Segment Start: MATERIAL PROVIDED

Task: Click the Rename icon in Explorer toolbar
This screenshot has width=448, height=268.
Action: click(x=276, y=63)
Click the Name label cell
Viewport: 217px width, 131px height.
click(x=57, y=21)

Segment End: MATERIAL PROVIDED

ASSIGNED TASK
Whatever appears in the data above should be set down again exactly.

THE ANSWER
Task: Click the Rename icon in Explorer toolbar
This screenshot has width=448, height=268.
Action: click(x=276, y=63)
Click the Name label cell
Viewport: 217px width, 131px height.
click(x=57, y=21)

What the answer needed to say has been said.